Integrated Optical Sciences
Biomolecules and nanostructures
The Optical Sciences group studies the interaction of light and matter. Our current focus is on detection and sensing/imaging with an emphasis on the development of integrated photonics. We are part of Twente University's Department of Science and Technology and member of the MESA+ institute.

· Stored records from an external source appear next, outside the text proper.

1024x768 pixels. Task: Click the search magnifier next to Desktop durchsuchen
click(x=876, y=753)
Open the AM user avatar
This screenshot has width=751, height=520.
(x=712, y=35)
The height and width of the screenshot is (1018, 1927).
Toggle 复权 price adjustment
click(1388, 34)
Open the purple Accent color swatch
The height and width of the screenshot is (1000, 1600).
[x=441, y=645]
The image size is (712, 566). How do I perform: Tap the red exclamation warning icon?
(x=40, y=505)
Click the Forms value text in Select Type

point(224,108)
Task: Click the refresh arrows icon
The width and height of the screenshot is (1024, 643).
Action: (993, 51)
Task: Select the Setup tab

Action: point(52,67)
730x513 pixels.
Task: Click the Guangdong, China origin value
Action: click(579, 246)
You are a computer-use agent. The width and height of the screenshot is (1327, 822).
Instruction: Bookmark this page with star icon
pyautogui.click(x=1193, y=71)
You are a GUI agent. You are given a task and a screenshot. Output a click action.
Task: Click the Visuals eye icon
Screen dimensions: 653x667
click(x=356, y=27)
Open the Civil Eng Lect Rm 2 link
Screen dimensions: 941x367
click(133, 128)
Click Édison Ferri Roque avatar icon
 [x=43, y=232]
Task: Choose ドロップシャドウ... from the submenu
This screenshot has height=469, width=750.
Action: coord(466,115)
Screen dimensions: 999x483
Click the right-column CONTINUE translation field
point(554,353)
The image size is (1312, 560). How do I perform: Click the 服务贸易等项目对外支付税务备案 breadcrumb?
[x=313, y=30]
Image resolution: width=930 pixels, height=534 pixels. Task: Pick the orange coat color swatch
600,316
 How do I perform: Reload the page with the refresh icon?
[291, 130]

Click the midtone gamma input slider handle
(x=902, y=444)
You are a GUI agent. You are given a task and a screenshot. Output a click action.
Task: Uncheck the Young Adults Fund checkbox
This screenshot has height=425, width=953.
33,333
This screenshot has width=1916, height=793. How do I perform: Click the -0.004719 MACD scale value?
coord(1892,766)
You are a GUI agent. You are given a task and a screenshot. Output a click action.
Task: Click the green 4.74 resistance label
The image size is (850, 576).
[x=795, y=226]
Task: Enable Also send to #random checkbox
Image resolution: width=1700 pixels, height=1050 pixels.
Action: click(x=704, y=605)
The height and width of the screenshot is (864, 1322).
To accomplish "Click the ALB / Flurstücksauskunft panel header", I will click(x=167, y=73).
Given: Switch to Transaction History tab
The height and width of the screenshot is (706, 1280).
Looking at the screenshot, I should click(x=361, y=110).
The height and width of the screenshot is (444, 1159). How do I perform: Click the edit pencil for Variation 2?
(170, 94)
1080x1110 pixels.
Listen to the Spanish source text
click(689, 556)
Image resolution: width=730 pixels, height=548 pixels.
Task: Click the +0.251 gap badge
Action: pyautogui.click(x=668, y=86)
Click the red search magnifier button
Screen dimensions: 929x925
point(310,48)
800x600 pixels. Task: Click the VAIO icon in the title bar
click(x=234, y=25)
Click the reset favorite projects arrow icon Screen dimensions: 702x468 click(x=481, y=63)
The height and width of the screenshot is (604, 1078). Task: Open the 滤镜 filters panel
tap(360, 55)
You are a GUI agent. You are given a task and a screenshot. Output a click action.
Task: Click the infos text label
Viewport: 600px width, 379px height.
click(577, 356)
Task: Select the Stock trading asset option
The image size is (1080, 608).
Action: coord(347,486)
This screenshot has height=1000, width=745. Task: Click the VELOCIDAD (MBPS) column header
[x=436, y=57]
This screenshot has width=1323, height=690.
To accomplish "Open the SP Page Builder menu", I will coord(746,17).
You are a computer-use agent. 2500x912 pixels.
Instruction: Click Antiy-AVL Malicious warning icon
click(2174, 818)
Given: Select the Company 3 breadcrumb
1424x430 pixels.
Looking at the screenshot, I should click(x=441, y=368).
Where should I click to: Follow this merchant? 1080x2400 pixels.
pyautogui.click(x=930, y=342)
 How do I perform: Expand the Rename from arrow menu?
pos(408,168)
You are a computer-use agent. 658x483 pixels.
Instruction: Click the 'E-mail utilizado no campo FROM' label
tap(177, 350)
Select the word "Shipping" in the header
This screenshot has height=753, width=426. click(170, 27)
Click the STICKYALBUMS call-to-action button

In Near-field optics, a sample is illuminated through a sub-wavelength aperture. This aperture is typically a pulled, coated optical fiber. From the illuminated area, optical information like transmission or fluorescence can be detected. For correct operation, the sample needs to be in the near field of the aperture, i.e. within a few nanometers. This is achieved by mounting the fiber on a quartz tuning fork. The tuning fork is mechanically excited at its resonance frequency. When the fiber tip is within several nanometers from the sample, the resonance frequency of the tuning fork with fiber shifts resulting in a drop in amplitude and a phase shift of the piezoelectric tuning fork signal. The aperture is kept in the near field by adjusting the tip-sample-distance to keep the tuning fork signal constant (tuning fork based shear-force feedback). If the sample is mounted on a x-y-z-scanner, the sample can be scanned under the aperture and an optical image can be reconstructed. Recording the adjustments to keep the tip-sample-distance constant, also a topographic image of the sample can be reconstructed.
The main advantages of NSOM are the high optical resolution (~50 nm) and the combined topography. In several fields of biology, like cell biology and molecular biology, NSOM would be a powerful tool. However, the requirement of a liquid environment has been a major obstacle for tuning fork based shear force feedback. This has prevented many applications for NSOM in biology to emerge.
The goal of this project is to overcome the limitations put forward by the presence of a liquid environment. A NSOM dedicated to biology will be developed and applied in the field of cell biology.